CDFW Completes 2022 Waterfowl Breeding Population Survey
The California Department of Fish and Wildlife (CDFW) has completed its survey of the 2022 waterfowl breeding population. The data obtained indicates that the total number of breeding ducks has decreased by 19%, including mallards which are the most common ducks. more abundant in the survey.
“Surveys have indicated a 25% decline in mallard abundance,” said CDFW Waterfowl Program biologist Melanie Weaver. “Habitat conditions are poor in both northeastern California and the Central Valley, so below average production for most waterfowl species is expected.”

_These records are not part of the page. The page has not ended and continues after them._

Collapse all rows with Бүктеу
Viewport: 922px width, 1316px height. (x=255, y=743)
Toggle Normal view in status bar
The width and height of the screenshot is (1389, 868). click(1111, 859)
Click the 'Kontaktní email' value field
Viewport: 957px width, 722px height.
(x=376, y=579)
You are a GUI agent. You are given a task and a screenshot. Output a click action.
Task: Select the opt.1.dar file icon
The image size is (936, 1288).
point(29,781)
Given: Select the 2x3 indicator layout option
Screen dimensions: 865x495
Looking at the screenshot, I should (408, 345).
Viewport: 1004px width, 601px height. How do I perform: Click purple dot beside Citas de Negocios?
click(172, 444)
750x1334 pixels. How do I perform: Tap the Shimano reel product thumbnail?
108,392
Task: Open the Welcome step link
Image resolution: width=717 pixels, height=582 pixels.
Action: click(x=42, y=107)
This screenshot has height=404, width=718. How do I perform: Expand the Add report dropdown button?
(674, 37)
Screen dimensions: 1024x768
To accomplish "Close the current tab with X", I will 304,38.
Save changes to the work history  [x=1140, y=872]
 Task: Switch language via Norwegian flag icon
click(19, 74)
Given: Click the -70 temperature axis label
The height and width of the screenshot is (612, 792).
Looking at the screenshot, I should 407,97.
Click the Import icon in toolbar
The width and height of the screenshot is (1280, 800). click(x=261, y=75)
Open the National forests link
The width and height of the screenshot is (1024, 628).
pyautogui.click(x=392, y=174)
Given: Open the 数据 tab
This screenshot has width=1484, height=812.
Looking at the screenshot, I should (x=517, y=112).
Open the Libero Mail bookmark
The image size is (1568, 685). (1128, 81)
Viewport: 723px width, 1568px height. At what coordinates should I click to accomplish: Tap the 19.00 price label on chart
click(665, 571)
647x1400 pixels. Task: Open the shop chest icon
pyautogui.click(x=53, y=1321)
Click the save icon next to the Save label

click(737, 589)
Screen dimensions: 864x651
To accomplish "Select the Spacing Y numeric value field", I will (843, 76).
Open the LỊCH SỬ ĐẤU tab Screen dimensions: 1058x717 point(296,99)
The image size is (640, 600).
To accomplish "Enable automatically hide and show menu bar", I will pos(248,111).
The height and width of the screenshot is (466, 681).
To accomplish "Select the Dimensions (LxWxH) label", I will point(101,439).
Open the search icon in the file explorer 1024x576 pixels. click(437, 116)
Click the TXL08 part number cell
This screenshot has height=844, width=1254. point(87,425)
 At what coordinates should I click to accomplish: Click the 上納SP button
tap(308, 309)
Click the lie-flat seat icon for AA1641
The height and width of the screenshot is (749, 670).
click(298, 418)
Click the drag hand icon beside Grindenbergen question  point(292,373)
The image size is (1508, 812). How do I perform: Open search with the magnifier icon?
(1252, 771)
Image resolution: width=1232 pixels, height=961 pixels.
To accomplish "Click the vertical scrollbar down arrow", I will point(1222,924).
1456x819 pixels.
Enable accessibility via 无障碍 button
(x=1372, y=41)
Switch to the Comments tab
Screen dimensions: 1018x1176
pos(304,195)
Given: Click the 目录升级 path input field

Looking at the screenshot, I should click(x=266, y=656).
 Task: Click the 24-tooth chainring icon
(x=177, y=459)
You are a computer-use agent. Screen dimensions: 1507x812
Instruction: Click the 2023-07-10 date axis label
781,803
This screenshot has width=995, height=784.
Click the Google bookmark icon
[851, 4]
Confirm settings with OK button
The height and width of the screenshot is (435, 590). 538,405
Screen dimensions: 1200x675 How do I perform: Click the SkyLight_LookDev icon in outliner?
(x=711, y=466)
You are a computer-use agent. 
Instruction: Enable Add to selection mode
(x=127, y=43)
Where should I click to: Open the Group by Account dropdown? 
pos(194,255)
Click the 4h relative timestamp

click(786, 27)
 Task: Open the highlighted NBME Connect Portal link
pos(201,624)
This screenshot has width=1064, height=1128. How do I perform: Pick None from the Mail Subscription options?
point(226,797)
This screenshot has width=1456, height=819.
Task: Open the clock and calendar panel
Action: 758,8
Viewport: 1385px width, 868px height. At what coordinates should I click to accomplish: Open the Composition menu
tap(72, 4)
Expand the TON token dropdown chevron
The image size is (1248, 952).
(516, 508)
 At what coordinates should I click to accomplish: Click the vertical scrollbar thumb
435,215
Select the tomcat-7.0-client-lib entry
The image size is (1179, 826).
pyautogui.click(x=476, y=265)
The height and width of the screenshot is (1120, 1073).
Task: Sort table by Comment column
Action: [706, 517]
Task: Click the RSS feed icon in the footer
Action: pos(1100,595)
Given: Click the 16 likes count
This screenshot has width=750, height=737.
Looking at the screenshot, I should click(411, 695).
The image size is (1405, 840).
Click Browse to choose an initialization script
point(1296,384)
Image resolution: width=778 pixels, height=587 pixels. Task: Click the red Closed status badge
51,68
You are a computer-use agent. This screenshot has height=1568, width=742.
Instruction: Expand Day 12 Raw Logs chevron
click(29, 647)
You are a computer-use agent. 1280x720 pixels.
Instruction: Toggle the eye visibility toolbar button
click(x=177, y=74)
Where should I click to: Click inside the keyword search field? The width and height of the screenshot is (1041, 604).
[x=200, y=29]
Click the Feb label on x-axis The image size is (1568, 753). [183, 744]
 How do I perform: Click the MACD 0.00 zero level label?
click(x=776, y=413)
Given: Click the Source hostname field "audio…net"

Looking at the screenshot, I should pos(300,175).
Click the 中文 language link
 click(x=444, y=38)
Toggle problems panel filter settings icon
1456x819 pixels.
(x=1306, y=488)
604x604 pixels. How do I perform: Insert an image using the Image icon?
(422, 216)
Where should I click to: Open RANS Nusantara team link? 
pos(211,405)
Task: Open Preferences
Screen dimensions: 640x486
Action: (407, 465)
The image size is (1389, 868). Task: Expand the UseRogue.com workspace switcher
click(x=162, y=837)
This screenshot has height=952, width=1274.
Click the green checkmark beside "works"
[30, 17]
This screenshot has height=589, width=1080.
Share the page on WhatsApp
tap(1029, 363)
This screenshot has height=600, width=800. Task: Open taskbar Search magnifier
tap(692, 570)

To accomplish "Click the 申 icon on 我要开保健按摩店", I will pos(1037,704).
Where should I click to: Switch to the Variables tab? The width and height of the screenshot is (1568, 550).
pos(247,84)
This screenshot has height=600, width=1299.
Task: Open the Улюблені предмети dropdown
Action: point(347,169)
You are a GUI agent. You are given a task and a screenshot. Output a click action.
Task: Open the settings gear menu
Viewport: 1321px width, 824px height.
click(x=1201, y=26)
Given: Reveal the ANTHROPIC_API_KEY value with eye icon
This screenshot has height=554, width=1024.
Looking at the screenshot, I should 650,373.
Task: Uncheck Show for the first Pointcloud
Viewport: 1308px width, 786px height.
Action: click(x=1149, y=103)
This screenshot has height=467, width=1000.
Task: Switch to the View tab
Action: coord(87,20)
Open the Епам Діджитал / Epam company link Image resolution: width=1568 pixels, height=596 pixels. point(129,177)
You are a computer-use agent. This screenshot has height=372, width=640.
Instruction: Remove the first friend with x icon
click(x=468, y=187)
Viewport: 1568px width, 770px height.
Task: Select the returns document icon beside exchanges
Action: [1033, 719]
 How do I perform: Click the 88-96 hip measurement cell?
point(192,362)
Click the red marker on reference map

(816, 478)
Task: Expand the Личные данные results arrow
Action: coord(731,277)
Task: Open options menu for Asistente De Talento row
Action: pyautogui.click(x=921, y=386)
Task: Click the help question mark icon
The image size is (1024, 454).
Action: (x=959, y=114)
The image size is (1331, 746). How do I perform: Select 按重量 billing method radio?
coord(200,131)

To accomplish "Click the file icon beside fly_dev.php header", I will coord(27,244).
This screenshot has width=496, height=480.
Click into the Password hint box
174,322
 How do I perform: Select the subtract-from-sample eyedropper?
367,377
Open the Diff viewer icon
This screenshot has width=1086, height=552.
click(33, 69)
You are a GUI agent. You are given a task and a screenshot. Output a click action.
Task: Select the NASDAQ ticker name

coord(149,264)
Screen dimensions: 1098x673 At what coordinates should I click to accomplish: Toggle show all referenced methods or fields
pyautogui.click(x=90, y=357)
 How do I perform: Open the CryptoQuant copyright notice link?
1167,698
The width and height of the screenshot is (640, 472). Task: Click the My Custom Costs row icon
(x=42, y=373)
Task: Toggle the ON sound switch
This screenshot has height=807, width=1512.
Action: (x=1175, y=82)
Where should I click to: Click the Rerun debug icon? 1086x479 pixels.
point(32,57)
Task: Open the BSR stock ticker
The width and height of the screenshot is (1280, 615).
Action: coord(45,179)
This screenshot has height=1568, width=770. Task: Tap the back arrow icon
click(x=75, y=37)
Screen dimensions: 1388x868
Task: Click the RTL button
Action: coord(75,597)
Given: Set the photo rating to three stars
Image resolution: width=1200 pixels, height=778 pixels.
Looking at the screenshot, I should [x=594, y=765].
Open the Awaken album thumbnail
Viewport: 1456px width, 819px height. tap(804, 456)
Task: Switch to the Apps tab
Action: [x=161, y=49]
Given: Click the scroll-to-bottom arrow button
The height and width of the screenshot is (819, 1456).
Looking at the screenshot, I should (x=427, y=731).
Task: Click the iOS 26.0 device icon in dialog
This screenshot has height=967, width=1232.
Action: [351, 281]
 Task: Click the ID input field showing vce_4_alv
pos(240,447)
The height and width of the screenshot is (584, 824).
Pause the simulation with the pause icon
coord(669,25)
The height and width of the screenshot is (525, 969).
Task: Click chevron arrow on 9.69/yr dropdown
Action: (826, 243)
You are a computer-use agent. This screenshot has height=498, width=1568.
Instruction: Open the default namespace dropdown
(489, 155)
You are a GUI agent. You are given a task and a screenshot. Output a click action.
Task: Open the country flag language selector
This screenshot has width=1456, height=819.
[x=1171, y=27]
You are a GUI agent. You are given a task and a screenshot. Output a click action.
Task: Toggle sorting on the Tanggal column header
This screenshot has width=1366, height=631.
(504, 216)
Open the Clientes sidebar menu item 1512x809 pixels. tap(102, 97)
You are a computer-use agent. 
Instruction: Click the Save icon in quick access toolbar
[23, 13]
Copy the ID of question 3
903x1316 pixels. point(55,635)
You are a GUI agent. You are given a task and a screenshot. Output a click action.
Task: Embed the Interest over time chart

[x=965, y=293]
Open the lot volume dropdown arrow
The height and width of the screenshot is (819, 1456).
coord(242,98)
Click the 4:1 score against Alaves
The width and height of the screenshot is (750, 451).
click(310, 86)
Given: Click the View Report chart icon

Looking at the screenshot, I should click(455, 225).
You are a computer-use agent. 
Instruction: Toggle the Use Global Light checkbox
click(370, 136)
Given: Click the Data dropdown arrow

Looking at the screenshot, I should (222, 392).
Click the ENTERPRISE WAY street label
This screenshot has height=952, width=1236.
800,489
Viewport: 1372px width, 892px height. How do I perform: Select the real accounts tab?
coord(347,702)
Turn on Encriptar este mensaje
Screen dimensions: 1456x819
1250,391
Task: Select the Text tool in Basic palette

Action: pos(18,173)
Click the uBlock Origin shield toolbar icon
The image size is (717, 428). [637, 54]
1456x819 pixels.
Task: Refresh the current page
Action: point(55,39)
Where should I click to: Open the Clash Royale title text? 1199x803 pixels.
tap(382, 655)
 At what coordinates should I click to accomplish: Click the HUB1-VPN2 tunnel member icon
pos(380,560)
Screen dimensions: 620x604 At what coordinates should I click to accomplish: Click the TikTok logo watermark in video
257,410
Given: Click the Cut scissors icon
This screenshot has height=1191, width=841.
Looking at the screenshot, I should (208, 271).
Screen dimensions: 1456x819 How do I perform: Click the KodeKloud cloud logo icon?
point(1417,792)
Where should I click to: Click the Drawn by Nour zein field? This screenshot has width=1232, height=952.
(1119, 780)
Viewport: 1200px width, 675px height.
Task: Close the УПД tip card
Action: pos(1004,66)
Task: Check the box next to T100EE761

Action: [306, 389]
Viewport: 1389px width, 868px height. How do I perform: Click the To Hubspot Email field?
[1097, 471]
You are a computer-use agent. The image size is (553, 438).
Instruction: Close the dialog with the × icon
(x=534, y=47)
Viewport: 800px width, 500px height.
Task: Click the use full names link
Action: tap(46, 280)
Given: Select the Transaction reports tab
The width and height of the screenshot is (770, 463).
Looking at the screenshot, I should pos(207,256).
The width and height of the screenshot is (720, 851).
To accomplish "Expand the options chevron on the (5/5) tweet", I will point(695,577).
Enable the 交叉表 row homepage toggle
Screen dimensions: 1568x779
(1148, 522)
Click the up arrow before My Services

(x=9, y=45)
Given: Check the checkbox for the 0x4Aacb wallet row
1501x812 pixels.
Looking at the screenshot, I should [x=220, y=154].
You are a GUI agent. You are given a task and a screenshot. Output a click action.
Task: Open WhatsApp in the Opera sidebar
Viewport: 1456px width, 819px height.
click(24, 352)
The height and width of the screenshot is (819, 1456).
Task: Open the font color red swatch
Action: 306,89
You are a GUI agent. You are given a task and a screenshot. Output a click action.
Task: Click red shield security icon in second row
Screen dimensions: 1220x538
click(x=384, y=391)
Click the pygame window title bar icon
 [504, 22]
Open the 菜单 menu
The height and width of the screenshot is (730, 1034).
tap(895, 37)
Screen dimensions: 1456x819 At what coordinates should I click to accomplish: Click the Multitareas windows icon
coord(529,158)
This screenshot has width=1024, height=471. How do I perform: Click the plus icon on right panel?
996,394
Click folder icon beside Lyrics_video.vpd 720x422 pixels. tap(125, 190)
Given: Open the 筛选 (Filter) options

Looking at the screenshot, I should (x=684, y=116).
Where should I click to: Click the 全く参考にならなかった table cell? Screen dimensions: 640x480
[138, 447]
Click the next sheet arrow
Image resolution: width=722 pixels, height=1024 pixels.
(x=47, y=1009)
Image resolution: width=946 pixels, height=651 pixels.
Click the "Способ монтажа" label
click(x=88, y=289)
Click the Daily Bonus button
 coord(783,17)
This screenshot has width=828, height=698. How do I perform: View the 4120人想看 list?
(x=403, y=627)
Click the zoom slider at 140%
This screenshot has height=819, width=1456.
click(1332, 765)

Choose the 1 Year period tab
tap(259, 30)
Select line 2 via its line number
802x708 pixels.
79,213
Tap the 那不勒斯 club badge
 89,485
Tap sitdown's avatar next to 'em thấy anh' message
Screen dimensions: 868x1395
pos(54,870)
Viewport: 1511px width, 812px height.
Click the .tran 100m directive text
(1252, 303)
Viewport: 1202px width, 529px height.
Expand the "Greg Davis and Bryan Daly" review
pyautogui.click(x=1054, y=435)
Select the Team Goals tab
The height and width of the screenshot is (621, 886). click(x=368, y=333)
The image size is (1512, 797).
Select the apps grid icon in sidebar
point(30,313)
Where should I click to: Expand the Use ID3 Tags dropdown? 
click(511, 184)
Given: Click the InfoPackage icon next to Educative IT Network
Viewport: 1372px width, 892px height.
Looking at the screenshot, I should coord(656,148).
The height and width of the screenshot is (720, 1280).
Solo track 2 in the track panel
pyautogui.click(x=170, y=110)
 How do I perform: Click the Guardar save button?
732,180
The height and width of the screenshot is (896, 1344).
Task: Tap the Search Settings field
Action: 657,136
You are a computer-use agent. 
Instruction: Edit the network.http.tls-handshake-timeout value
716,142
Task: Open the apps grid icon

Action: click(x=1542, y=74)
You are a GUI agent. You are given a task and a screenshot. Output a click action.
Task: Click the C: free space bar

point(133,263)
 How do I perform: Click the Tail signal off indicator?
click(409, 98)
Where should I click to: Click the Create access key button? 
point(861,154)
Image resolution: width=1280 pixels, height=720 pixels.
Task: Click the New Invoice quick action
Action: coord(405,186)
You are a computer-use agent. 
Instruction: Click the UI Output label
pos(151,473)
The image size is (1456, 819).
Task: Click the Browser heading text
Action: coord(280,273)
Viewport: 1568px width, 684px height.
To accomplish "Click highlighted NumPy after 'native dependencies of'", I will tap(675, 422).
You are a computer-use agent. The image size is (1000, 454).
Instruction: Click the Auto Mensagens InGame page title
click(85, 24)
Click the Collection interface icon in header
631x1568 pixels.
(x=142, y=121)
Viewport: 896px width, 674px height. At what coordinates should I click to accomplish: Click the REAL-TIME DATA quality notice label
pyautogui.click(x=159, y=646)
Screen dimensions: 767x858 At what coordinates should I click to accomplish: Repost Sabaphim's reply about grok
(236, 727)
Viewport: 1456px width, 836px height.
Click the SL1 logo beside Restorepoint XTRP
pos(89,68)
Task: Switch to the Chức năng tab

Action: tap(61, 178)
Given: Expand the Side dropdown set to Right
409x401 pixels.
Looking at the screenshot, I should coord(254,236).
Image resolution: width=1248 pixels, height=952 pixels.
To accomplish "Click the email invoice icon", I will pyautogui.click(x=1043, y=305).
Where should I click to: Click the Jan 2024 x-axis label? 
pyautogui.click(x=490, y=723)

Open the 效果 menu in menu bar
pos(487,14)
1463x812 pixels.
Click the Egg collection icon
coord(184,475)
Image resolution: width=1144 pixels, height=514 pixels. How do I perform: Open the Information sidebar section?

Full Breeding Population Survey Report (PDF), which can be viewed on the CDFW website, indicates that the total number of ducks (all species combined) has increased from 470,450 in 2019 (the last year the survey was conducted) to 379,870 this year. This estimate is 30% lower than the long-term average. The estimated mallard breeding population has fallen from 239,830 in 2019 to 179,390 this year, which is lower than their long-term average. The decline is attributed to continued drought and loss of upland nesting habitat for ducks.
CDFW biologists and pilot wardens have conducted this survey annually using fixed-wing aircraft since 1948. Population estimates are for areas where most waterfowl nest in California, including areas wetlands and agricultural areas of northeastern California throughout the Central Valley, the Suisun Swamp, and some coastal valleys.
The majority of the duck population wintering in California comes from breeding areas surveyed by the US Fish and Wildlife Service (USFWS) in Alaska and Canada, and those results should be available by August. Information from the CDFW survey, along with similar data from other Pacific Flyway states, is used by the USFWS and the Pacific Flyway Council when establishing hunting regulations for the states of the Pacific Flyway, including California.